こちらは長い上にストーリーが平板でいまいちだ。ライダーよりも低年齢層向け(取材した某男子小学生談)という事もあって、大人にとってはやや退屈な時間である。

ところが、その分『仮面ライダーブレイド』の方がなかなかの出来映え。こちらのストーリーは、敵の全アンデッドを封印してライダーたちが現役引退した4年後に、なぜかまたアンデッドが現れるという興味深い設定。

時はすでに新ライダーたちの時代で、主人公である旧世代ライダーは新世代たちにバカにされ、相手にもされない。かつての仲間たちも、今ではのほほんとエステに通っていたりなど、平凡な市井の人に成り下がっている。

しかし、無関心な現代っ子とは対照的に熱い男である主人公剣崎一真ほか2名は、アンデッドを感じの悪い新ライダーたちにはまかせておけず、独自に捜査を開始するというわけである。

凝った設定や展開はなかなかの力作で、対象年齢である小学生の子供たちというよりは、イケメンライダー目当ての大人のお客さまを存分に楽しませてくれるものだ。撮影も本格的で、CGの使い方もデカレンジャーよりずっとスマートで小気味よい。

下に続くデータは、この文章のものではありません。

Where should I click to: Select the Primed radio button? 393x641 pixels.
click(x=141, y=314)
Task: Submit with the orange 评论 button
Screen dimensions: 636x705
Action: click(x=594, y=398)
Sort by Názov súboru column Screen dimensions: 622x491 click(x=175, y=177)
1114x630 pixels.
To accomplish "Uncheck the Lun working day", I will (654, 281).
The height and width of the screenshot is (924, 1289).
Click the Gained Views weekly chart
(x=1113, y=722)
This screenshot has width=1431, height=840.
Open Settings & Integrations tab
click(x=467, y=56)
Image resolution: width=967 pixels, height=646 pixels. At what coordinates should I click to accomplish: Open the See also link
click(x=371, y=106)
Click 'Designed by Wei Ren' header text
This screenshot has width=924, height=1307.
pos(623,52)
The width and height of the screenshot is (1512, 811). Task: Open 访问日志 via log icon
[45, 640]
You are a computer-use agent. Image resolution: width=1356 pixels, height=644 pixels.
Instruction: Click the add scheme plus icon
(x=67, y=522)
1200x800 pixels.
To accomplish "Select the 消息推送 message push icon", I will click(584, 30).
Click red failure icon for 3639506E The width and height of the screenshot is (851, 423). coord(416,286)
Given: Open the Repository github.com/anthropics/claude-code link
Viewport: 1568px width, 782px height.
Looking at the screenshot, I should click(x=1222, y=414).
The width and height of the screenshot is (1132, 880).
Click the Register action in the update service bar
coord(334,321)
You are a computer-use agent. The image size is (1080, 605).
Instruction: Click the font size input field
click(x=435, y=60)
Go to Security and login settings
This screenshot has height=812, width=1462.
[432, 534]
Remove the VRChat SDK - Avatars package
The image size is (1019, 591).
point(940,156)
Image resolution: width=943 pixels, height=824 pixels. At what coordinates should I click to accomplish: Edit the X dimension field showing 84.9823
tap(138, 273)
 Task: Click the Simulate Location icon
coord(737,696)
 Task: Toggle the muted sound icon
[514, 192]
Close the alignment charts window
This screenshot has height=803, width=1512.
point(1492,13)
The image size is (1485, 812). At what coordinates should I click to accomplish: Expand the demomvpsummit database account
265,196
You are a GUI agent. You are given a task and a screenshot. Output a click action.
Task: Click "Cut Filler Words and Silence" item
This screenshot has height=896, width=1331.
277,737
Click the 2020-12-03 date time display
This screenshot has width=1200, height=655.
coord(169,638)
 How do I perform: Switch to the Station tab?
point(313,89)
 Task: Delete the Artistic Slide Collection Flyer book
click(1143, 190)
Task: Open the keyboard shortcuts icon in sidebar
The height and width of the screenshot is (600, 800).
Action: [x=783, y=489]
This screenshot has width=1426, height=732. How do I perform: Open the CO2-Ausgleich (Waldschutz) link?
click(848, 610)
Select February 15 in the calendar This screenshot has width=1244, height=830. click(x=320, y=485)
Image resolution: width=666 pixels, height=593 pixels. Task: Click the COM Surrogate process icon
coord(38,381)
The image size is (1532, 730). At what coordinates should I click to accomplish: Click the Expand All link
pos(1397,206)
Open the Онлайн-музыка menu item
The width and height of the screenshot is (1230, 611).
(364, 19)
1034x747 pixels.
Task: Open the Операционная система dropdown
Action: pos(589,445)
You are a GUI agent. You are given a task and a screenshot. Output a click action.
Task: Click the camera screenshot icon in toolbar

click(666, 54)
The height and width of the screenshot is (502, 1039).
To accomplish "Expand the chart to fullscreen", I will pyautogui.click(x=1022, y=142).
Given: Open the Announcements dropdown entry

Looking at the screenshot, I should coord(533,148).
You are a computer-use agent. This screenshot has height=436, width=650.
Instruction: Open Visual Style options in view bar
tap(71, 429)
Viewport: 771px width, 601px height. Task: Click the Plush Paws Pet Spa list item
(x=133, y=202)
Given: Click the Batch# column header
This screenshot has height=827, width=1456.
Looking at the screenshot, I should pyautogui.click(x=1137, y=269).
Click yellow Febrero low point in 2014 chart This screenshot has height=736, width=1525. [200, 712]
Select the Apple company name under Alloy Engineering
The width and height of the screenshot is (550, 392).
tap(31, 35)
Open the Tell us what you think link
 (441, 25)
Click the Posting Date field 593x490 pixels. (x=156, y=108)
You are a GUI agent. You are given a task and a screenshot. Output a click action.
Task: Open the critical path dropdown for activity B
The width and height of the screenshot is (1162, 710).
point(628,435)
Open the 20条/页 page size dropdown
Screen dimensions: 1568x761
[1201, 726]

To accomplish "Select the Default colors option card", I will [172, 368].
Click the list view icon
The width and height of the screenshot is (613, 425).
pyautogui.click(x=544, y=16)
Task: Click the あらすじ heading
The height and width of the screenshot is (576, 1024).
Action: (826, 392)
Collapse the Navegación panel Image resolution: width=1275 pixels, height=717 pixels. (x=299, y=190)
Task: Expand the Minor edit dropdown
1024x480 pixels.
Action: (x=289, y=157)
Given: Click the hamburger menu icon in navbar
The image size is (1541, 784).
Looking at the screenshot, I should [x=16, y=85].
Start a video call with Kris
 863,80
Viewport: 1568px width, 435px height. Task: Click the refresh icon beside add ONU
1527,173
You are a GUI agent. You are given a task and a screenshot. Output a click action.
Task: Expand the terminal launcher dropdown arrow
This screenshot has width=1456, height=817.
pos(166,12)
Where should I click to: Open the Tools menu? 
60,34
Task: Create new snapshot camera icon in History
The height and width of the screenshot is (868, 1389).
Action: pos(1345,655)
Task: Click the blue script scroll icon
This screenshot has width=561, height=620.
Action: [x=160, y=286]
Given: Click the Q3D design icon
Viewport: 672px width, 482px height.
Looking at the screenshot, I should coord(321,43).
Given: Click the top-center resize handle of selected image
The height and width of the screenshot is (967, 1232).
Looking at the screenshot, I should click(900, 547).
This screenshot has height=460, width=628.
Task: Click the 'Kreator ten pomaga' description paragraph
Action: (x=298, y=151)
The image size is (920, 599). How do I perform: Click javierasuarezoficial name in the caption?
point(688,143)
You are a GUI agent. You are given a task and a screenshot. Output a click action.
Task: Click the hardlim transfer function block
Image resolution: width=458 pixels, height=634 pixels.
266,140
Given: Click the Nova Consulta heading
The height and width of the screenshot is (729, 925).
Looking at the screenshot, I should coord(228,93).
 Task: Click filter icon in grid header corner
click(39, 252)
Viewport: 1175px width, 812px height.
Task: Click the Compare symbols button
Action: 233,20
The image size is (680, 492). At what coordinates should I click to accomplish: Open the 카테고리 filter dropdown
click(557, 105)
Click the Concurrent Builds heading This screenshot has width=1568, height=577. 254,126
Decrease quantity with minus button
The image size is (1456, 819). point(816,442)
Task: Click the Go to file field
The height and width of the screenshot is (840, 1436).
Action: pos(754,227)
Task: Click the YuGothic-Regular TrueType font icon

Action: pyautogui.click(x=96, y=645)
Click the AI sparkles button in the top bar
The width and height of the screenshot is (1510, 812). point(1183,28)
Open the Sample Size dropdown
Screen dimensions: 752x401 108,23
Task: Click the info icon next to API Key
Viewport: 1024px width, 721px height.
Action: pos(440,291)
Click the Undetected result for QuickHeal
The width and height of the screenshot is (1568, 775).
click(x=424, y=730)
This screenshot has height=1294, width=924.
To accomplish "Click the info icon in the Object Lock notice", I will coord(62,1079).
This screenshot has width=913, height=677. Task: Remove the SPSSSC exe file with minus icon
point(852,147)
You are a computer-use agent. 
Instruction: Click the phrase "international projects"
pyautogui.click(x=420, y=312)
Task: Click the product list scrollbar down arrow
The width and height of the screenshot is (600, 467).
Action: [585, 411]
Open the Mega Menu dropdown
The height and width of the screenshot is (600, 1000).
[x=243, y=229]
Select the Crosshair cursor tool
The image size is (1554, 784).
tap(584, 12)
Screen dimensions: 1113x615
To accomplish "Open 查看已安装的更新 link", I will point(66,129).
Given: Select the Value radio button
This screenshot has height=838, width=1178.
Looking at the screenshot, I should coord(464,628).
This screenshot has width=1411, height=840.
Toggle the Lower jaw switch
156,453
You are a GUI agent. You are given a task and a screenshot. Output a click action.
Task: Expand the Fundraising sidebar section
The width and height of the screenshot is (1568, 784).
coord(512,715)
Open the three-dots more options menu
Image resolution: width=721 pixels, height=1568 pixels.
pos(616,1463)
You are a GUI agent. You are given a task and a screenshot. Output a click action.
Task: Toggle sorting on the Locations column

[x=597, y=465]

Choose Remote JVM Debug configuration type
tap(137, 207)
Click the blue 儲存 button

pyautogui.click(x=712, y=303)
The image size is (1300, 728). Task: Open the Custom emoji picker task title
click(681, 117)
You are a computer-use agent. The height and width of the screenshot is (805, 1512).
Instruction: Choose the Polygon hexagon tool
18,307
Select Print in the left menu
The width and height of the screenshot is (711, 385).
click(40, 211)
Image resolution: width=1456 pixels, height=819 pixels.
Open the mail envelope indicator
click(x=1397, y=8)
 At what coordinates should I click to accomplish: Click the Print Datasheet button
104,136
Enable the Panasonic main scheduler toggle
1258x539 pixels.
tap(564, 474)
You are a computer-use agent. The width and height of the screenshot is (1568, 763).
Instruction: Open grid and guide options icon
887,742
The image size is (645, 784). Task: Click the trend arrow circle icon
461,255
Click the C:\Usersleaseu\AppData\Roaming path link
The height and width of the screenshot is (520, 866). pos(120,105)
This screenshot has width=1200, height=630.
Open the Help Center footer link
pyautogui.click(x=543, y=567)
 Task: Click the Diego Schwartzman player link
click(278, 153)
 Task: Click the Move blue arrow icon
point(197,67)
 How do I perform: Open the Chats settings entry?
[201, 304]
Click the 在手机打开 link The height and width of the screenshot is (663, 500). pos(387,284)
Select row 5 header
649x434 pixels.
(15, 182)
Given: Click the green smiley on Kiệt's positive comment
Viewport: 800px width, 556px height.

この映画版は、TV版をしっかり見つづけている人向けに作られており、映画では説明されない設定や登場キャラクターを存分に絡ませ、楽しませてくれる。私は残念ながらこのシリーズについて詳しくなかったので、その点を超映画批評・子供向け映画専属ブレーンである小中学生の精鋭たちに取材してみた。が、なんと連中ときたら「ライダーは見てない」などというていたらく。まったく気まぐれなガキどもである。頼りにならないったらありゃしない。

仮面ライダーブレイド剣崎一真役の椿隆之くんは、先日ゲイ向けアダルトビデオ出演の噂がパッケージ写真とともに流出した。3枚目風味のデカレンジャーのリーダー、デカレッド(載寧龍二)とは違い、真性の2枚目である彼であるから、そんなネタも出てくるわけで気の毒な話ではある。

まあ、コトの真偽はともかく、そんな話題性も言ってみればタイムリーな話だ。また、デカレンジャーの新山千春には他の女性メンバーとの入浴シーンがあったり、仮面ライダーにも女性キャラのヌード(後ろからだけど)がチラっと写る場面があるというサービスぶり。作り手側もいろいろと気を使って大変である。

総合的に、仮面ライダーがデカレンジャーの不出来を相殺して50点といったところ。子供たちとたっぷり楽しんできてください。